→ DO THIS: Retype the lines from the one holding "You are a GUI" through the end of the entries, inclusive, exactly as they appear, leaving the pictures out.

[Saved data entries]

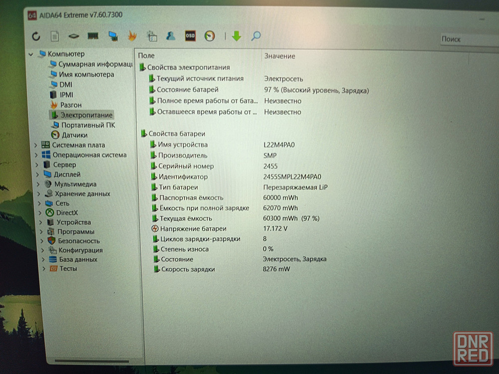Image resolution: width=499 pixels, height=374 pixels.
Task: Select Датчики in the tree
Action: (74, 135)
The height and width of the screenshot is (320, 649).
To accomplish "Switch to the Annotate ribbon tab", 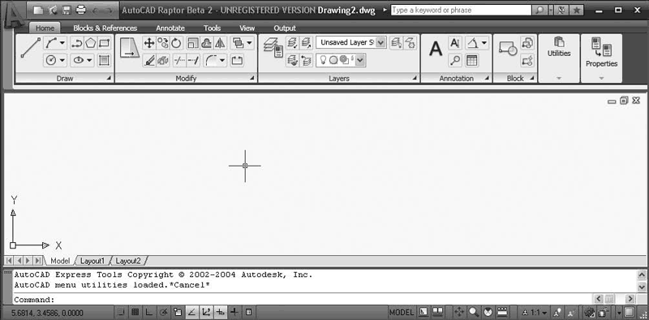I will 170,28.
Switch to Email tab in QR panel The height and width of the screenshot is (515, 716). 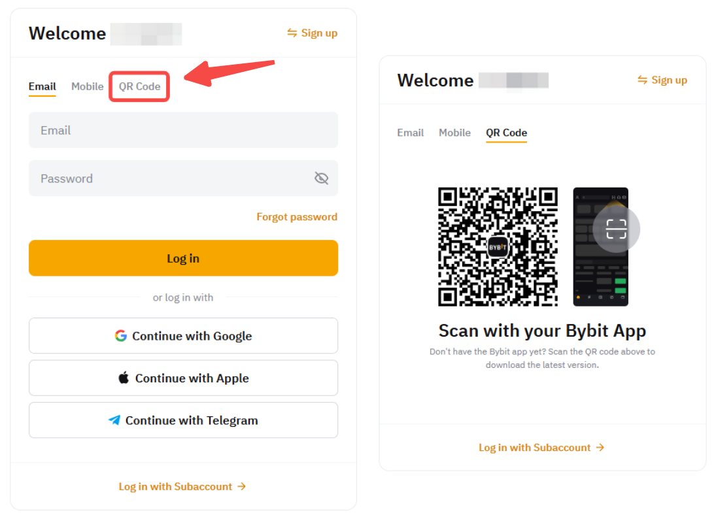click(411, 133)
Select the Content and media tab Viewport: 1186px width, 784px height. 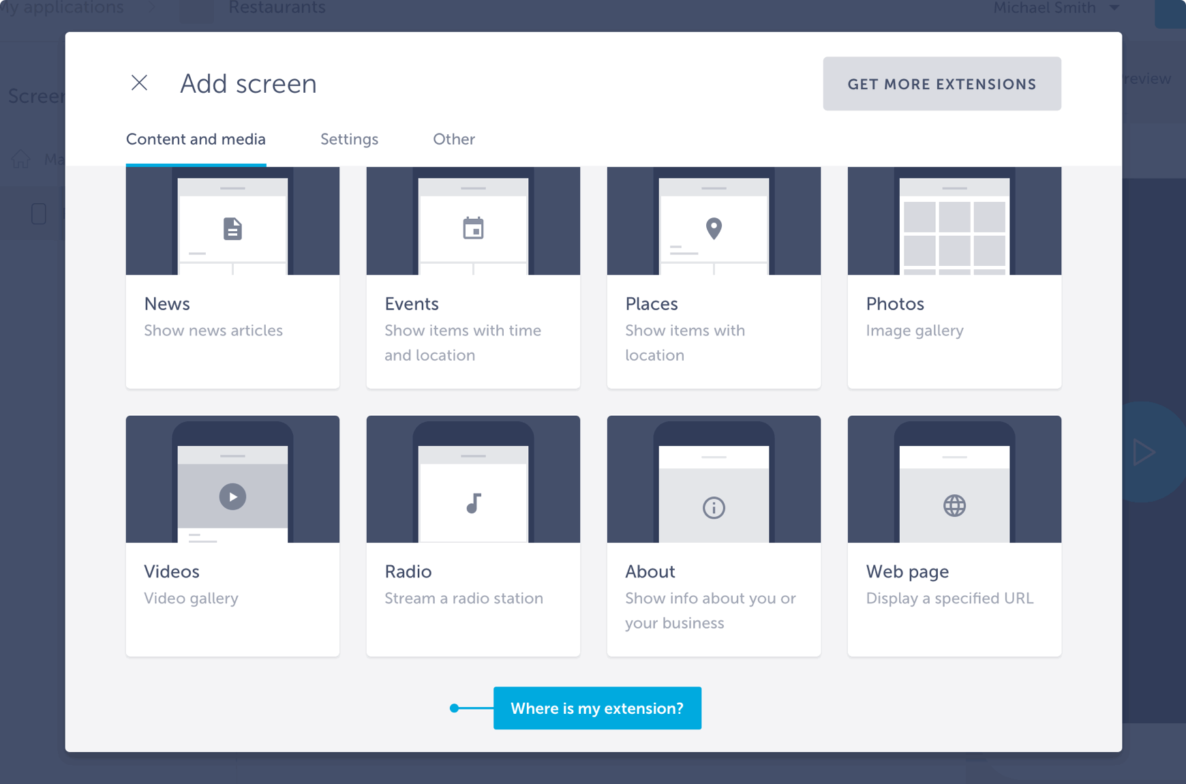[x=196, y=139]
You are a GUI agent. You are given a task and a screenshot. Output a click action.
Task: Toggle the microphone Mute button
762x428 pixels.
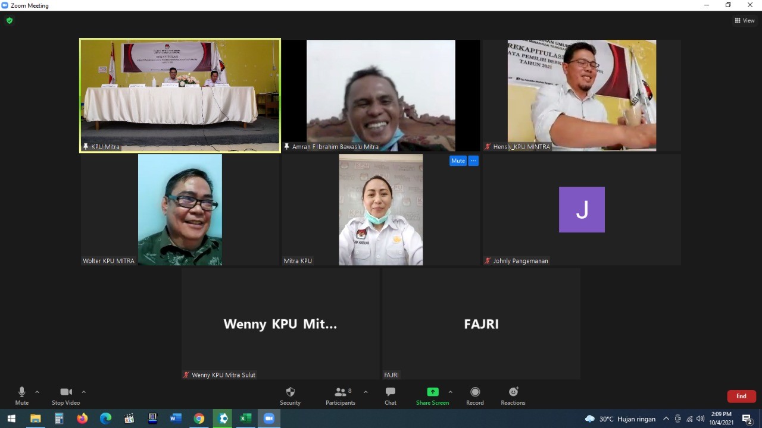tap(22, 395)
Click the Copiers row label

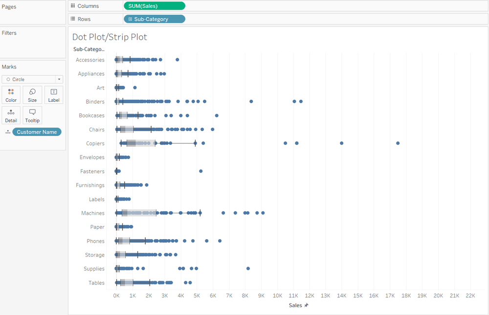coord(95,143)
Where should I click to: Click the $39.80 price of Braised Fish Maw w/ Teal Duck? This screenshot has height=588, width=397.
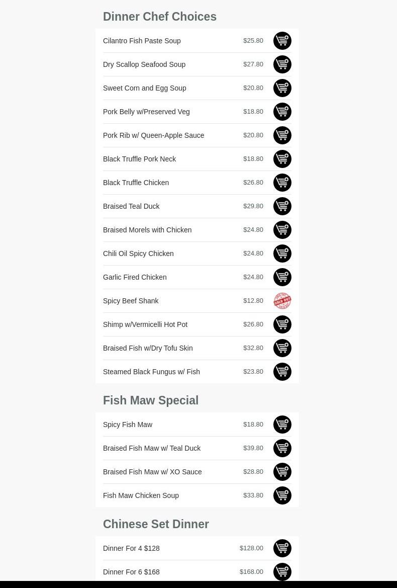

→ TASK OUTPUT:
You are a GUI agent. You are given a task and a screenshot. Output a click action.
Task: Toggle the microphone Mute button
762x428 pixels.
tap(22, 395)
Click the Copiers row label

coord(95,143)
Where should I click to: Click the $39.80 price of Braised Fish Maw w/ Teal Duck? This screenshot has height=588, width=397.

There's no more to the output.